One For The Road
Today I am pleased to be able to
participate in the blog tour for One For The Road by Morgen Bailey. My thanks
go to Sarah Hardy at Book On The Bright Side for my spot on the blog tour.
About
the Book
Panicked at killing a man on a Northamptonshire country road, drunk
driver Liam Ross buries the body in the woods. The man was an undercover cop.
When Liam returns to the woods… the body has disappeared.
Set in present-day Northamptonshire, England, ‘One for the Road’

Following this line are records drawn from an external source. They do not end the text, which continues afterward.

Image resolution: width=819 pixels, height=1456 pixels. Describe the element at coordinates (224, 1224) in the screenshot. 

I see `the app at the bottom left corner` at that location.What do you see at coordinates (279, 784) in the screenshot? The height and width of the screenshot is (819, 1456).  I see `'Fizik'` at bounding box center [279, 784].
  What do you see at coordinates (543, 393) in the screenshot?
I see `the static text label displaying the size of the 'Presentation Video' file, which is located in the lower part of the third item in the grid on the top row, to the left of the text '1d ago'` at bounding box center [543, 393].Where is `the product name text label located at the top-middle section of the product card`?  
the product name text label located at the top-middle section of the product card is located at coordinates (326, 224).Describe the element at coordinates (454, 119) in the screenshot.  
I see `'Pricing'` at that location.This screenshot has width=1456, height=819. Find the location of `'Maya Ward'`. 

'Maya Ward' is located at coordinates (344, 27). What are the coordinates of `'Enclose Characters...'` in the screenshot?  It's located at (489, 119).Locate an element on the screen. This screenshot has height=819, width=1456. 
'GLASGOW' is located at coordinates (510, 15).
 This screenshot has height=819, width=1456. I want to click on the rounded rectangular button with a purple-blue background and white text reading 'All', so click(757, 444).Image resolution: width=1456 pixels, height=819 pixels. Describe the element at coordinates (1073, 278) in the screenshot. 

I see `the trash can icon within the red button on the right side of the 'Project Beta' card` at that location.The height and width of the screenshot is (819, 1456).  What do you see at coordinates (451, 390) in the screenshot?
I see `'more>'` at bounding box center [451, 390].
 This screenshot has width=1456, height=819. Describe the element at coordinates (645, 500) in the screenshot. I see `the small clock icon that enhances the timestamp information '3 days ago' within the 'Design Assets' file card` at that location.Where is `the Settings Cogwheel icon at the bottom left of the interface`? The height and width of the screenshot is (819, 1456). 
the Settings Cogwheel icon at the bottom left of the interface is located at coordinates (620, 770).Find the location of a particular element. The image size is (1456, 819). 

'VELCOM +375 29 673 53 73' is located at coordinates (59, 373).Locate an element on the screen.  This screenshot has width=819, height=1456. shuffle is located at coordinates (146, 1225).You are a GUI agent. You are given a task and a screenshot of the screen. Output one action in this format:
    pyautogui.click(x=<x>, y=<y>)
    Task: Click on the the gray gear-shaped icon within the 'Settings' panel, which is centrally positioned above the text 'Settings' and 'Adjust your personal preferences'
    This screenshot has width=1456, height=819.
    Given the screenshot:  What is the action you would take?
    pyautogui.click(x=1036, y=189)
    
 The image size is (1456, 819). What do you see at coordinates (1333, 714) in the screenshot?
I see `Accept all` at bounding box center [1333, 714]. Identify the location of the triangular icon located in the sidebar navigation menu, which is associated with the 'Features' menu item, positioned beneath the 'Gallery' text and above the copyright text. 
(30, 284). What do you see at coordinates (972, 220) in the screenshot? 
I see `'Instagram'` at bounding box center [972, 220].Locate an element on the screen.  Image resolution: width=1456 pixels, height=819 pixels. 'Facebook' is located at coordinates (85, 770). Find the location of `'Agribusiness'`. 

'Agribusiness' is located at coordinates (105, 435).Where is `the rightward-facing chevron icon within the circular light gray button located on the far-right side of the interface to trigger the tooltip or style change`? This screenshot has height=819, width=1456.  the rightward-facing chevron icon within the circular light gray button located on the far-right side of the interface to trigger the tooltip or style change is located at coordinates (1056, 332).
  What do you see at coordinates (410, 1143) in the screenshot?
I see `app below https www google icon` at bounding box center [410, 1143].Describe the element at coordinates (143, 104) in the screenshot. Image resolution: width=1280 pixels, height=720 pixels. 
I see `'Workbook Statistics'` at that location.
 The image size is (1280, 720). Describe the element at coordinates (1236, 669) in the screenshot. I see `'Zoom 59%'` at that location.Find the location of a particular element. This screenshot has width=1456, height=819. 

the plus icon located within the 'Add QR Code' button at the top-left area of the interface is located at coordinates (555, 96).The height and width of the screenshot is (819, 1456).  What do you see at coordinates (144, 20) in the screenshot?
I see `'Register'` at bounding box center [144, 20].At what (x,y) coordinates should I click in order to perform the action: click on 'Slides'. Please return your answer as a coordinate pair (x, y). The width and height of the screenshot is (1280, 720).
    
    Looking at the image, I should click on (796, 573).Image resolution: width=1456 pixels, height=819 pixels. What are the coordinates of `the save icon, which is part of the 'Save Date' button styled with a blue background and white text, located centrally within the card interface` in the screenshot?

focuses on three interweaving threads: the repercussions for drunk driver Liam
Ross after he hits a man on a country road when yet another argument with
live-in nurse girlfriend, Jo, has driven him to the pub on that fateful night;
gang underling Barry ‘Not Gary’ Newman; and newly married Todd Litten aka Neil
Ryder, the policeman who was just doing his job.
Extract
Today I am pleased to be able to share a little snippet of the
book for you to read.
Liam stared down at the man. Apart from the blue eyes – so blue
they were a walking cliché, or would have been before Liam hit him – everything
about him was bland. His scruffy beard, brown like the long coat unfurled
around him like Superman’s cape flying in the wind. No, darker, like something
out of a Victorian movie, a foe that Sherlock would have been chasing in the
dead of night. Like now.
The man’s shoes too were brown. One had stayed on, the
other lying side down at the same angle as the man’s shoed foot, as if keeping
unison even after death.
Liam wanted to fall to his knees, cry, tell the man he
was sorry, but he stood up, inhaled until he ran out of air, held it in as long
as he could as if to punish himself… but he knew the punishment if he got caught.
Stupid. You’re so stupid. Jo’s words again flooded his brain.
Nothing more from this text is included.